Molecular Aetiologies of Hyperinsulinism of Infancy

Abstract

Hyperinsulinism of infancy (HI) is a metabolic syndrome of unregulated insulin secretion that causes mild to severe hypoglycaemia. HI is the most common cause of persistent hyperinsulinism in infancy, that has an prevalence of 1 in 50,000 live births in non-consanguineous human populations. Patients usually present in the first 72 hours of life with symptoms of hypoglycaemia, ranging from generalized tremors and vomiting to loss of consciousness and seizures. Failure to recognise and treat the hypoglycaemia carries a substantial risk of permanent brain damage and permanent neurological impairment is seen in up to 50% of all HI cases. Treatment initially employs increased carbohydrate intake as well as glucagon and glucose infusions. Drugs used to control insulin release include octreotide, somatostatin and the potassium channel agonist diazoxide. Patients who fail to respond to medical treatment may need a partial or subtotal pancreatectomy, with a resultant risk of iatrogenic diabetes. HI is often associated with architectural abnormalities of the pancreas - either focal adenomatous lesions or diffuse beta cell hyperplasia are commonly observed upon histological examination of affected pancreta.
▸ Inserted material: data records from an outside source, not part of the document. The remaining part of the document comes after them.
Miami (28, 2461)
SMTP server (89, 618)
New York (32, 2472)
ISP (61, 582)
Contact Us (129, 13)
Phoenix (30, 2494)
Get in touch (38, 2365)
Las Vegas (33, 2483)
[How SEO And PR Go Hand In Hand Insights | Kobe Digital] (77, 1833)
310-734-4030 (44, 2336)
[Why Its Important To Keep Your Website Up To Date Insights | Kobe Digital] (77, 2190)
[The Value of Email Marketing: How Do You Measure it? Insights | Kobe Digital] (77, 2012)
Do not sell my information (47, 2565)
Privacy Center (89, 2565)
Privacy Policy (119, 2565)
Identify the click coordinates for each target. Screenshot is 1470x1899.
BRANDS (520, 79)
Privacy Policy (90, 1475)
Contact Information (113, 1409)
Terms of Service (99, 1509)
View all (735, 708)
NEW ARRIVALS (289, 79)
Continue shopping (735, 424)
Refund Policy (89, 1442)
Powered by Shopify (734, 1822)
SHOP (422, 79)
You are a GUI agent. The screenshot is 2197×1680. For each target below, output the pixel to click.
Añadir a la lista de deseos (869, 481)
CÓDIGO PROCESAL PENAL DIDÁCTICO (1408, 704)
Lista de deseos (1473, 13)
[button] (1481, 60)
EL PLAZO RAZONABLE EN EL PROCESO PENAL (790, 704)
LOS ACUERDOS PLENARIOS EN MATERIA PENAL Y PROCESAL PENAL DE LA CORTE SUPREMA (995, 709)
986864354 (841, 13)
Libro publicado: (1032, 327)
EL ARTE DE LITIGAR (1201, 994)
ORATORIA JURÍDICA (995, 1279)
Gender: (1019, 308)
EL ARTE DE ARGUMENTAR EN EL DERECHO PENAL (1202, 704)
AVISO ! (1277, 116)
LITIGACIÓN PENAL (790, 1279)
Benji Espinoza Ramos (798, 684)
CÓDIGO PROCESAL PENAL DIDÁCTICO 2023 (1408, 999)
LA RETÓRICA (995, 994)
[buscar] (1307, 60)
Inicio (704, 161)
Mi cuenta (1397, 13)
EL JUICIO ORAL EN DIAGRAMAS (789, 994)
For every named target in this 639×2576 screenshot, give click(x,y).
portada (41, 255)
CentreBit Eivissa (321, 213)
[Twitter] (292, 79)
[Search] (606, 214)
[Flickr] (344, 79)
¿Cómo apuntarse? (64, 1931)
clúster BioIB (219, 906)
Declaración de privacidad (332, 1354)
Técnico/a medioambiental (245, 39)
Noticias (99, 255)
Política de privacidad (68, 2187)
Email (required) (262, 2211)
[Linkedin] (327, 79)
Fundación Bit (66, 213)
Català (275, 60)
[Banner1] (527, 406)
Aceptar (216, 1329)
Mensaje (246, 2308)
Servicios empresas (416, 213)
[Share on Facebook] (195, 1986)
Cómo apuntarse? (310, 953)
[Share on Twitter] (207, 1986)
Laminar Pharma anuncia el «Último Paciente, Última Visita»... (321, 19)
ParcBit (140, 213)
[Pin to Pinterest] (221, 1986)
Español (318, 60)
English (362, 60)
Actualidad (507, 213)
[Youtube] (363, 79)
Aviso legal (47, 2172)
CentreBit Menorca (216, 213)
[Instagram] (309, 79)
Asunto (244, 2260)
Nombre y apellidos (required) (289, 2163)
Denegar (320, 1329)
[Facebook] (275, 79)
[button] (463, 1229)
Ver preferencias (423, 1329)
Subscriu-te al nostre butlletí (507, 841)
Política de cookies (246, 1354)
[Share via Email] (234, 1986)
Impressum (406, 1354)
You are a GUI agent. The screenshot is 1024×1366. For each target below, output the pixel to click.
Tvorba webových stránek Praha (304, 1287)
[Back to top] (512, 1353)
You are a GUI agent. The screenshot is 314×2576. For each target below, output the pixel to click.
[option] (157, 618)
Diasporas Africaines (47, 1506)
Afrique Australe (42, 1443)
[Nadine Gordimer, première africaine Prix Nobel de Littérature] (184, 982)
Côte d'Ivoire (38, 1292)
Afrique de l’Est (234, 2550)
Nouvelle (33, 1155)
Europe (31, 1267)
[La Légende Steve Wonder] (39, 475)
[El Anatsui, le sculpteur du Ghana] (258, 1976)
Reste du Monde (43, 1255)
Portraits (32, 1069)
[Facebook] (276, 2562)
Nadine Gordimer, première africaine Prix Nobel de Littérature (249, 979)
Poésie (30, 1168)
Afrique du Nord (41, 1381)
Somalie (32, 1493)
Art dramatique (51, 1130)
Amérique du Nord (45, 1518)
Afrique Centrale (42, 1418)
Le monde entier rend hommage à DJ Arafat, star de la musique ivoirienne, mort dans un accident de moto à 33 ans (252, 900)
A variation in the architectural abnormalities that involves both focal and diffuse cell lesions n the same patient is believed to exist in two HI patients in the Australian cohort. Causes of this multigenic congenital syndrome are most commonly linked to genes encoding the ATP sensitive potassium channels of the beta cell (ABCC8 and KCNJ11), as well as to genes involved in nutrient metabolism within the beta cell (GLUD1, GCK and HADH). In this study, a retrospective genetic analysis of Australian HI patients was undertaken. The patients were segregated based on the treatment required (medical or surgical). Leukocyte derived DNA from the patients was genotyped by direct sequencing of coding and/or regulatory regions of ABCC8, KCNJ11, GLUD1, GCK and HADH. Immunohistochemical staining of preserved pancreatic sections from patients for the tumour suppressor gene – p57 was undertaken to further investigate the novel “focaldiffuse” architecture of the pancreas. Additionally, the possible impact of a silent KCNJ11 SNP, A190A was investigated by in vitro expression studies to demonstrate possible effects of synonymous gene variants on translation-related pathological mechanisms.